OPINI
Berdamai dengan (Akuntabilitas Anggaran) Covid, Bisa?
Baik BPK, BPKP, Inspektorat, SPI jangan mau diajak berdamai dengan Covid pada urusan akuntabilitas penggunaan anggaran.
Oleh: Syarif Syahrir Malle
(Pegawai BLU UIN Alauddin Makassar)
Presiden Jokowi, melalui Biro Pers, Media, dan Informasi Sekretariat Presiden, pada Kamis (7/5/2020) lalu menyatakan, “Sampai ditemukannya vaksin yang efektif, kita harus hidup berdamai dengan Covid 19 untuk beberapa waktu ke depan”.
Poin pentingnya yakni bahwa selain berdamai, juga harus hidup berdampingan, menyesuaikan diri, jangan menyerah, dan mengedepankan serta mewajibkan protokol kesehatan yang ketat, dan ditutup dengan mengetengahkan istilah “tatanan kehidupan normal yang baru” (new normal life).
Apa yang dimaksudkan oleh Presiden, saya pikir sudah sangat jelas dan kita pun telah menjalankan protokol kesehatan tersebut berhari-hari selama lebih kurang 2 bulan terakhir, baik dalam format work from home, work from office, maupun work of the road bagi abang/daeng ojol.
Diskusi selanjutnya yakni bagaimana implementasi ‘hidup berdamai’ dalam konteks akuntabilitas penggunaan anggaran bagi aparatur pengawasan keuangan?
• Remote Control Covid-19 Kini di Tangan Masyarakat, Ini Risikonya
Sekadar mengingatkan pada akhir Maret lalu, Presiden telah mengumumkan instrumen hukum dalam bentuk Peraturan Presiden Pengganti Undang-Undang (Perppu) sebagai senjata ‘perang’ melawan Covid-19 yaitu Perppu Nomor 1 Tahun 2020 tentang Kebijakan Keuangan Negara dan Stabilitas Sistem Keuangan untuk Penanganan Pandemi Covid-19.
Dalam perkembangannya telah disetujui oleh DPR menjadi Undang-Undang Nomor 2 Tahun 2020, tercantum dalam Lembaran Negara Tahun 2020 Nomor 134 (12/5/2020) dikutip dari kompas.com.

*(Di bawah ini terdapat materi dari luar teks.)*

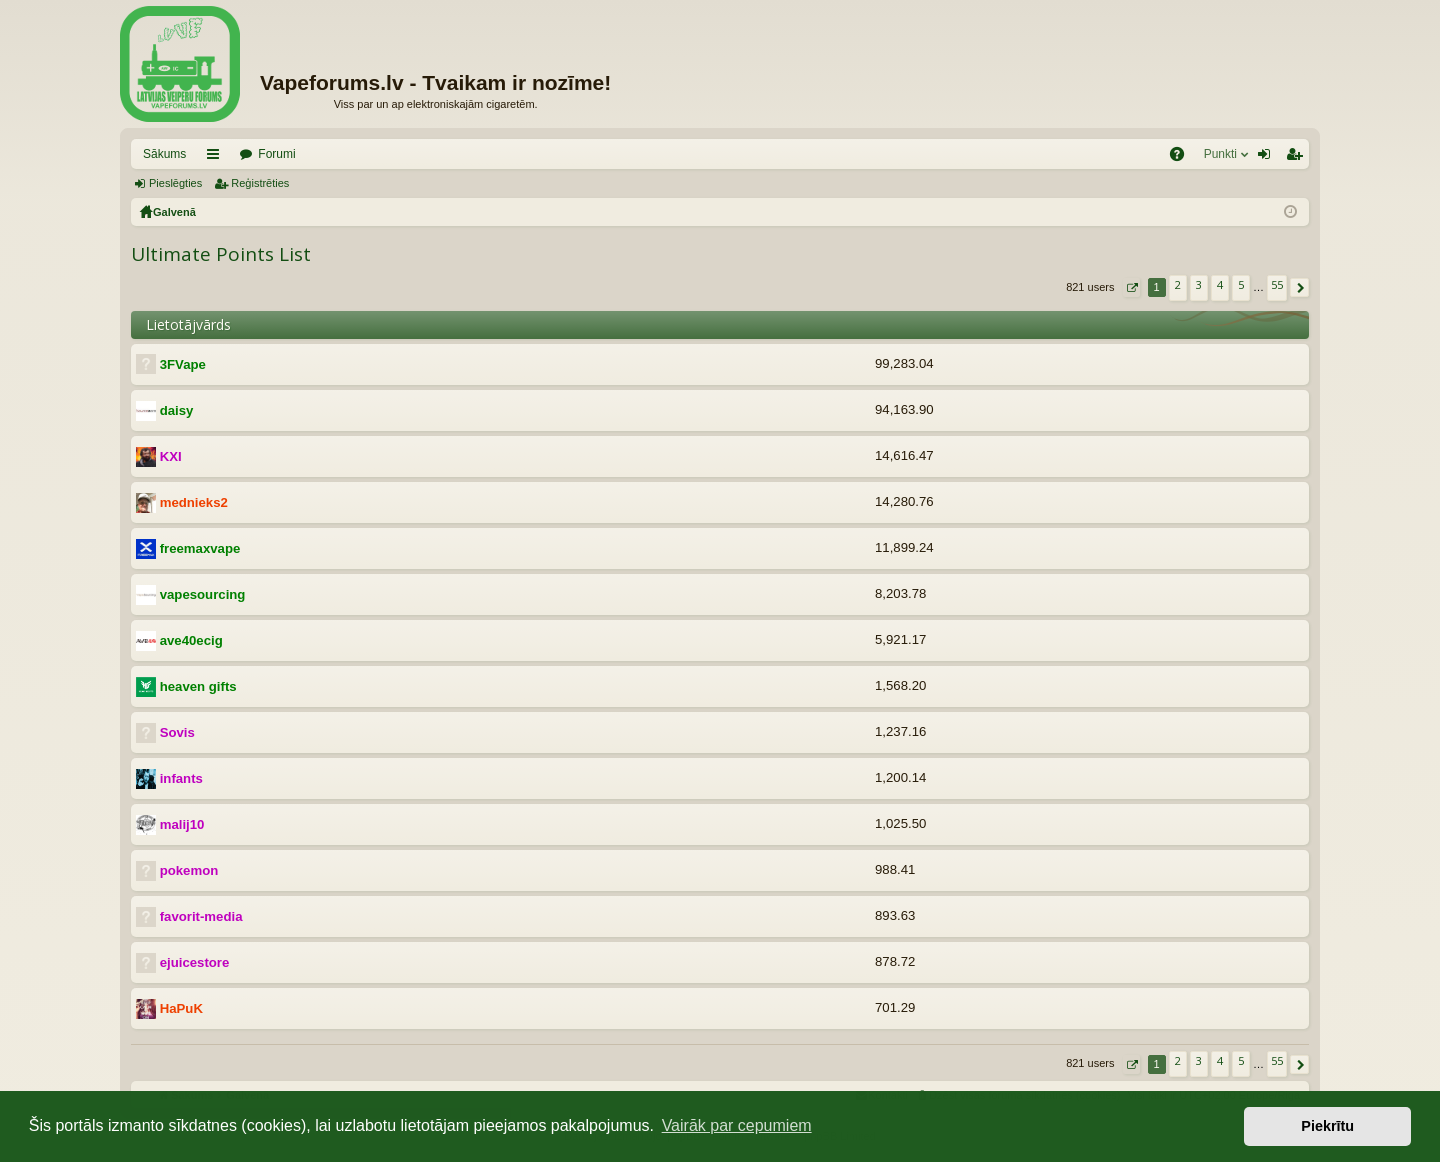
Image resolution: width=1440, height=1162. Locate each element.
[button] (1131, 287)
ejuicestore (195, 962)
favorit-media (201, 916)
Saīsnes (217, 158)
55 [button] (1277, 284)
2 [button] (1178, 284)
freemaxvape (200, 548)
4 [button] (1220, 284)
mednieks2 (194, 502)
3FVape (183, 364)
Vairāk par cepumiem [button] (737, 1125)
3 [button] (1199, 284)
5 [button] (1241, 284)
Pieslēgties (175, 183)
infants (181, 778)
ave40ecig (191, 640)
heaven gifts (198, 686)
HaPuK (181, 1008)
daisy (177, 410)
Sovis (177, 732)
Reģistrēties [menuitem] (1298, 158)
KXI (171, 456)
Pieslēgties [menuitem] (1268, 158)
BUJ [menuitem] (1183, 158)
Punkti (1220, 154)
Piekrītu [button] (1327, 1126)
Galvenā (174, 212)
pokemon (189, 870)
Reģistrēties (260, 183)
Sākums (164, 154)
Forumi (276, 154)
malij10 (182, 824)
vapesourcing (203, 594)
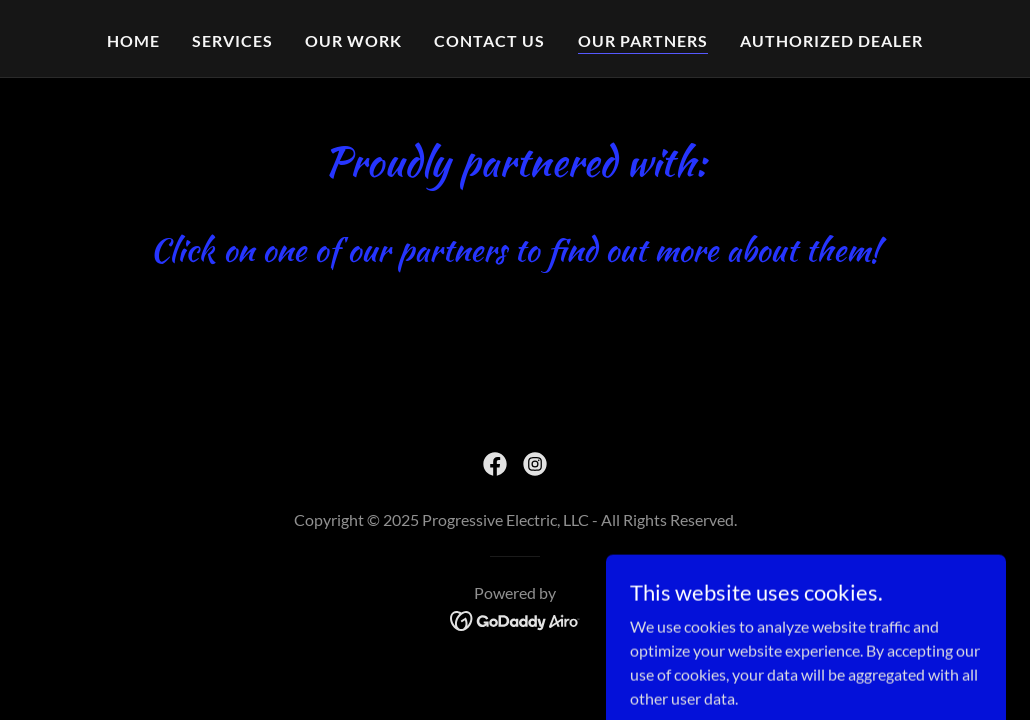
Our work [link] (353, 40)
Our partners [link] (643, 40)
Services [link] (232, 40)
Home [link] (133, 40)
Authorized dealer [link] (831, 40)
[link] (495, 464)
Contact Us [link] (489, 40)
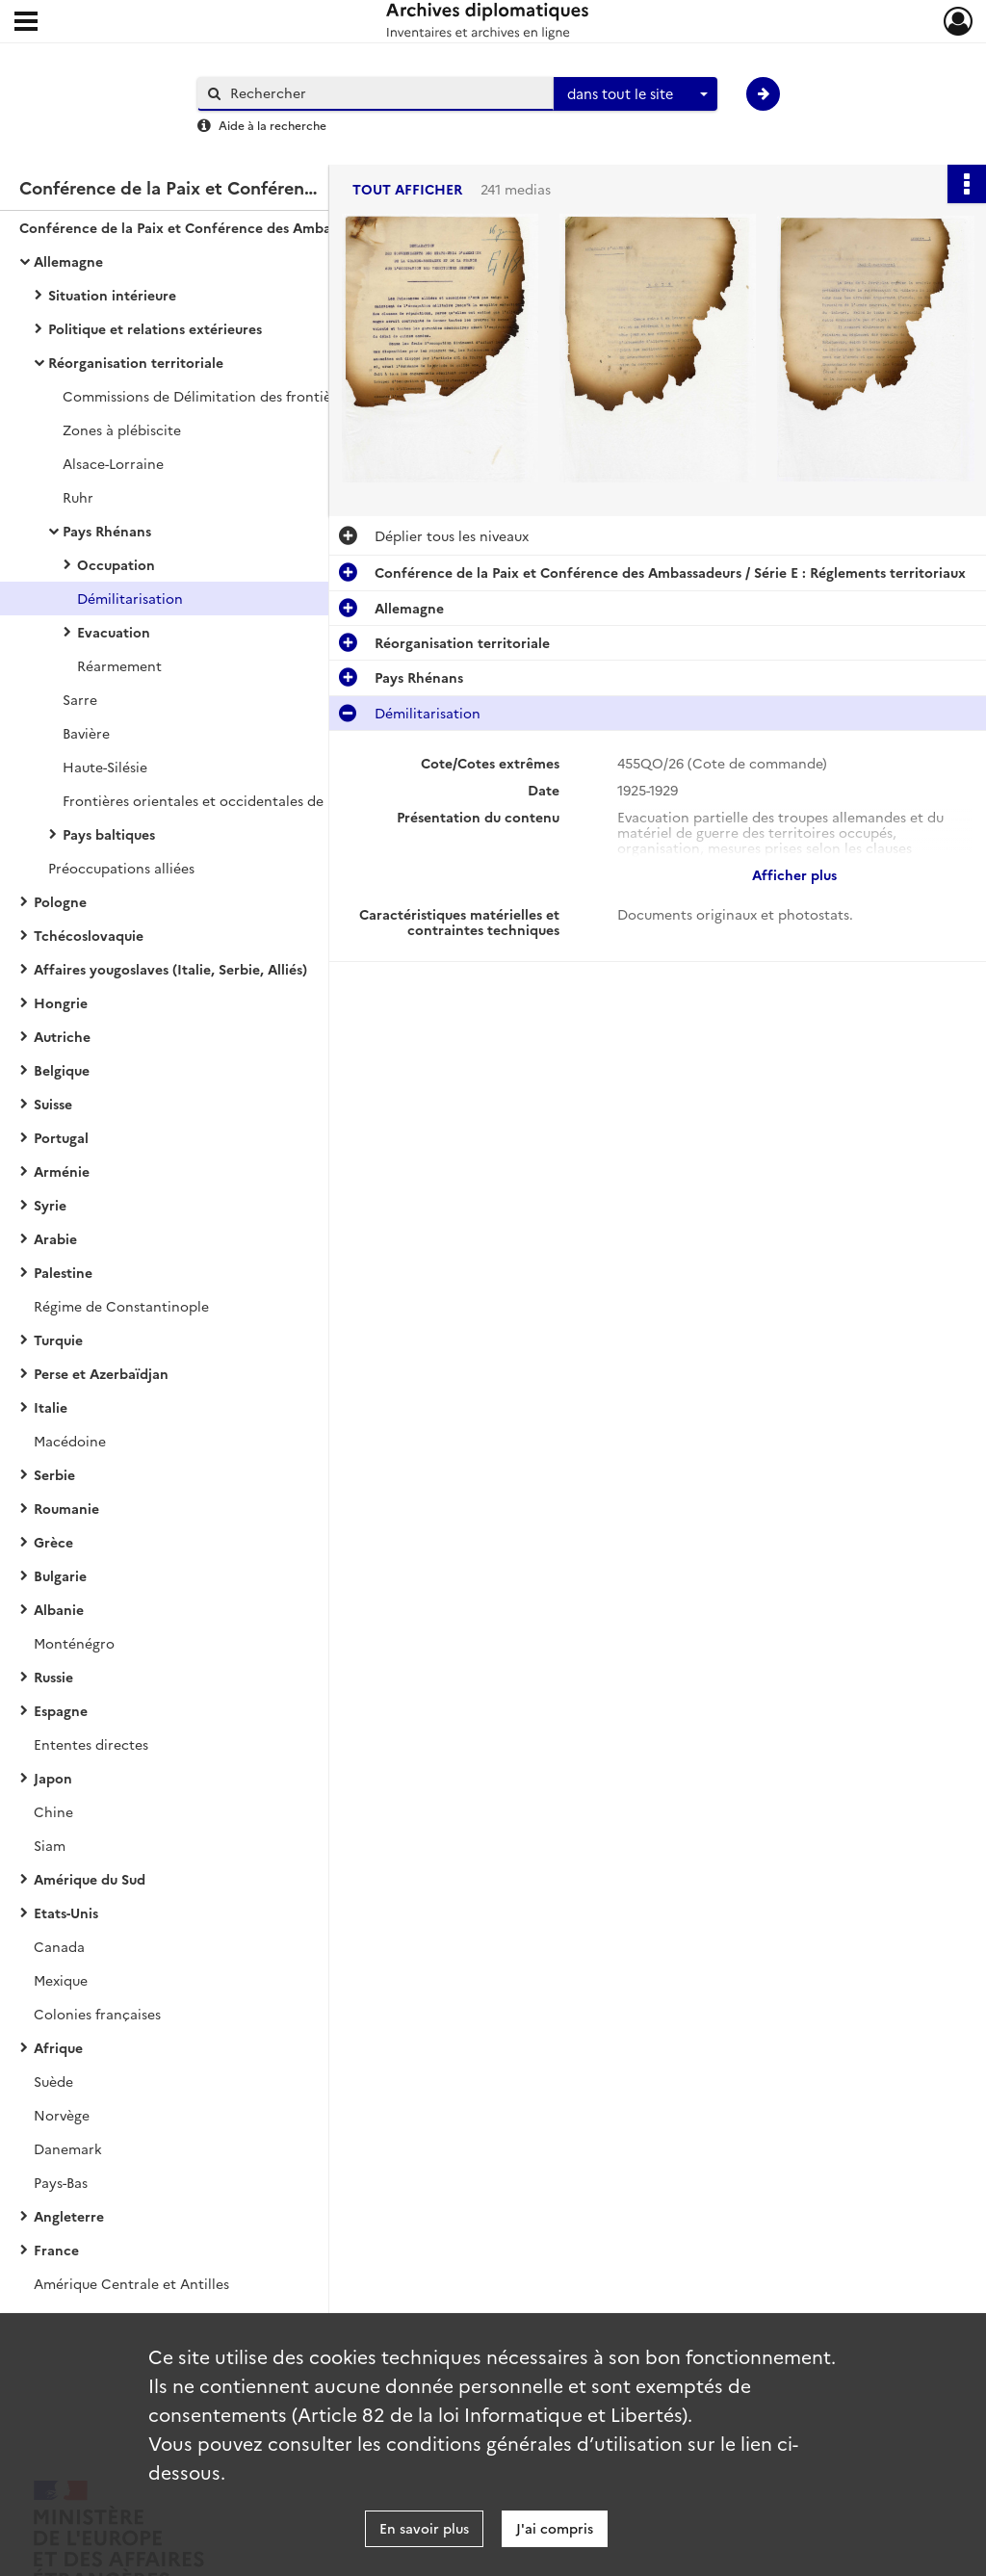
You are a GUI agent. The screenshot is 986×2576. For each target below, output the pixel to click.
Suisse (53, 1103)
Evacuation (113, 631)
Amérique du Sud (89, 1878)
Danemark (68, 2148)
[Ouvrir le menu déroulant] (26, 23)
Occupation (116, 564)
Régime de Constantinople (121, 1305)
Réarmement (119, 665)
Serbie (54, 1474)
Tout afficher (407, 189)
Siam (49, 1845)
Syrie (50, 1204)
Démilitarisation (130, 598)
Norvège (62, 2114)
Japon (53, 1777)
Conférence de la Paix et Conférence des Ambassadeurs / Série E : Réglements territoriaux (211, 227)
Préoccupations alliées (121, 867)
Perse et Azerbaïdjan (101, 1373)
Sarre (80, 699)
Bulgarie (60, 1575)
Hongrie (61, 1002)
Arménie (62, 1171)
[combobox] (635, 94)
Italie (50, 1407)
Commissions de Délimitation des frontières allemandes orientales (255, 395)
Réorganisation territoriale (135, 362)
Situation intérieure (112, 294)
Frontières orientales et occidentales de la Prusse (223, 800)
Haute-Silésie (105, 766)
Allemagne (68, 261)
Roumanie (66, 1508)
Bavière (86, 732)
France (56, 2249)
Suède (53, 2081)
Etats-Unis (66, 1912)
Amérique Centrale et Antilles (131, 2283)
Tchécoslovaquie (88, 935)
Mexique (61, 1980)
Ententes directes (91, 1744)
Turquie (58, 1339)
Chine (53, 1811)
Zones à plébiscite (122, 429)
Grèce (53, 1541)
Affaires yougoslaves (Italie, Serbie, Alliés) (170, 968)
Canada (59, 1946)
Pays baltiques (109, 834)
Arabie (55, 1238)
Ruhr (78, 497)
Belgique (62, 1070)
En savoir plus (424, 2527)
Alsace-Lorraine (113, 463)
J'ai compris (554, 2527)
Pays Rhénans (107, 530)
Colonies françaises (97, 2013)
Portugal (61, 1137)
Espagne (61, 1710)
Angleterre (69, 2215)
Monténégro (74, 1642)
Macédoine (70, 1440)
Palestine (63, 1272)
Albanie (59, 1609)
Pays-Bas (61, 2182)
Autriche (62, 1036)
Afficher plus (794, 874)
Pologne (60, 901)
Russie (53, 1676)
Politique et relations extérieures (155, 328)
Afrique (58, 2047)
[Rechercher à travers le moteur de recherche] (385, 93)
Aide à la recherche (272, 125)
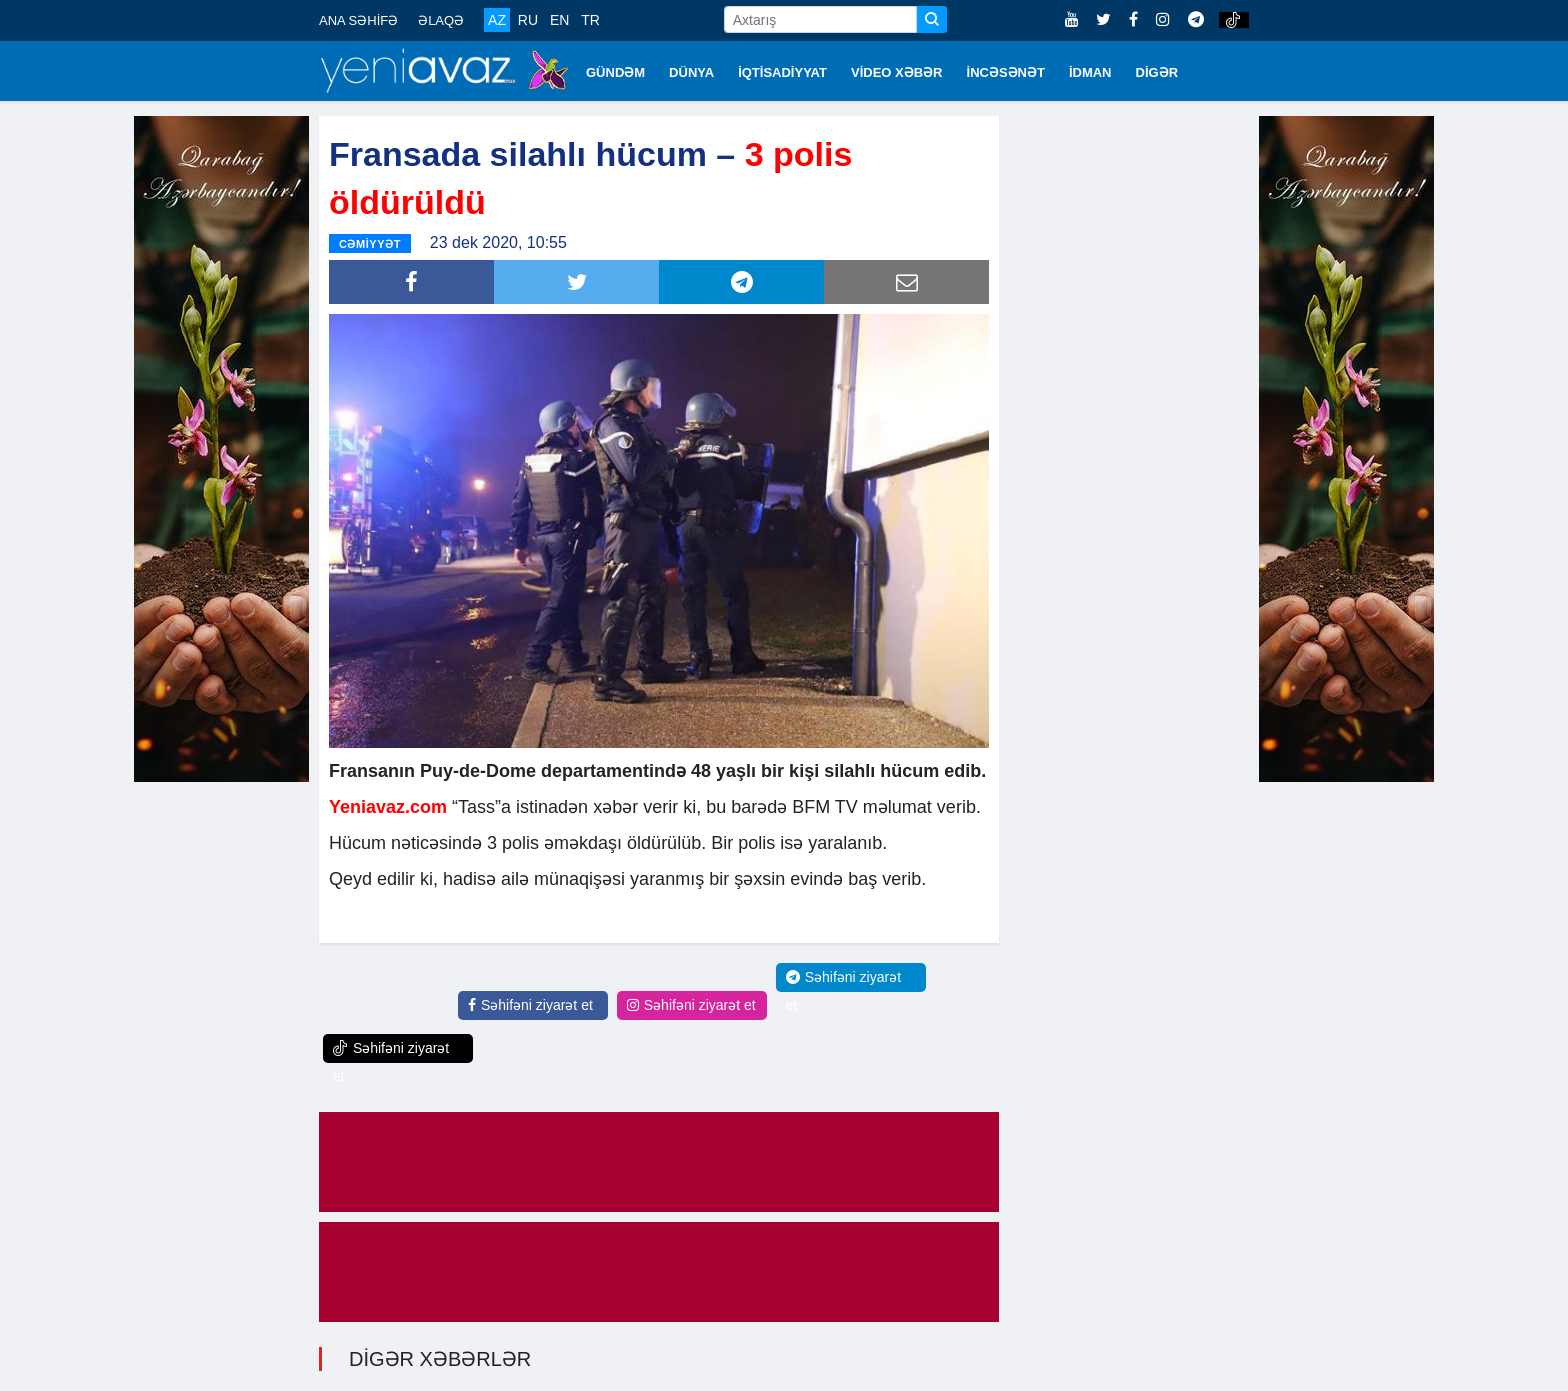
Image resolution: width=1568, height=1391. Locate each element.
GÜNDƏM (615, 72)
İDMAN (1090, 72)
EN (559, 20)
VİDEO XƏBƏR (897, 72)
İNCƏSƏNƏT (1006, 72)
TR (590, 20)
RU (528, 20)
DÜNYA (691, 72)
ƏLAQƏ (441, 20)
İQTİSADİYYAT (782, 72)
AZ (497, 20)
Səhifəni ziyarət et (530, 1005)
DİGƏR (1157, 72)
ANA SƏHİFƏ (358, 20)
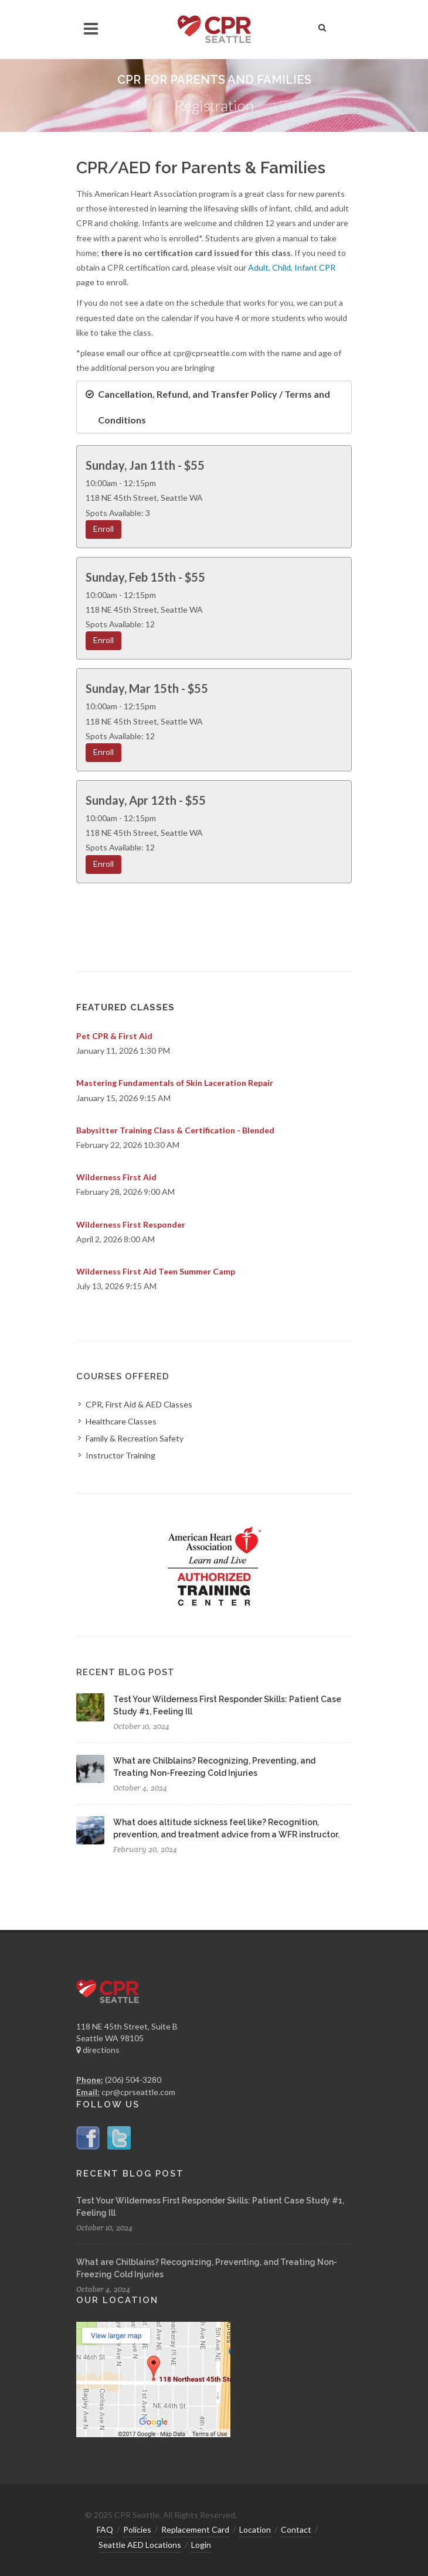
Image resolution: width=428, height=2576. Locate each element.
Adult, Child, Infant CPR (290, 267)
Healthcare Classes (121, 1421)
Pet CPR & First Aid (114, 1036)
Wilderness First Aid (116, 1177)
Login (201, 2545)
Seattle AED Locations (139, 2545)
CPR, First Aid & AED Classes (139, 1404)
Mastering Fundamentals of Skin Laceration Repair (174, 1083)
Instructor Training (120, 1455)
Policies (137, 2529)
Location (255, 2529)
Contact (296, 2529)
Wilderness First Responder (130, 1224)
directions (98, 2050)
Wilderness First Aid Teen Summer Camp (155, 1271)
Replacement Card (195, 2529)
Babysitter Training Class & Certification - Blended (175, 1130)
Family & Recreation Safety (135, 1438)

Produk hukum inilah yang paling banyak menuai sorotan publik karena dianggap premature ketika dijalankan.
Kita wajib mengamini bahwa Perppu ini penting dikeluarkan sebagai dasar bagi pemerintah, otoritas keuangan, dan otoritas perbankan untuk melakukan tindakan luar biasa (extra ordinary measures) dalam menjamin stabilitas keuangan, menyelematkan perekonomian nasional, dan menjamin kesehatan masyarakat.
Namun di sisi lain, kita juga patut khawatir pada isi materi produk hukum tersebut, khususnya mengenai sistem pengawasan dan pelaporan pertanggungjawaban keuangan negara.
Adagium hukum keuangan menyatakan bahwa nafas dari APBN adalah pengawasan dan pertanggungjawaban.
Menilik isi Perppu, tidak ada satupun frasa atau klausul yang menyorot pada sisi pengawasan dan pelaporan pertanggungjawaban sebagai konsekuensi lahirnya sebuah kebijakan.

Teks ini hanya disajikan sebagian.